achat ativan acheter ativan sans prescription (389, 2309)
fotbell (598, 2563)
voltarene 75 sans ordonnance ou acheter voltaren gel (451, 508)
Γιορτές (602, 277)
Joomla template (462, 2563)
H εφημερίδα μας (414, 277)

++++++++++

* _What to do_
Set down the data once more, word for word.

* _Result of this task_
achat ativan acheter ativan sans prescription (389, 2309)
fotbell (598, 2563)
voltarene 75 sans ordonnance ou acheter voltaren gel (451, 508)
Γιορτές (602, 277)
Joomla template (462, 2563)
H εφημερίδα μας (414, 277)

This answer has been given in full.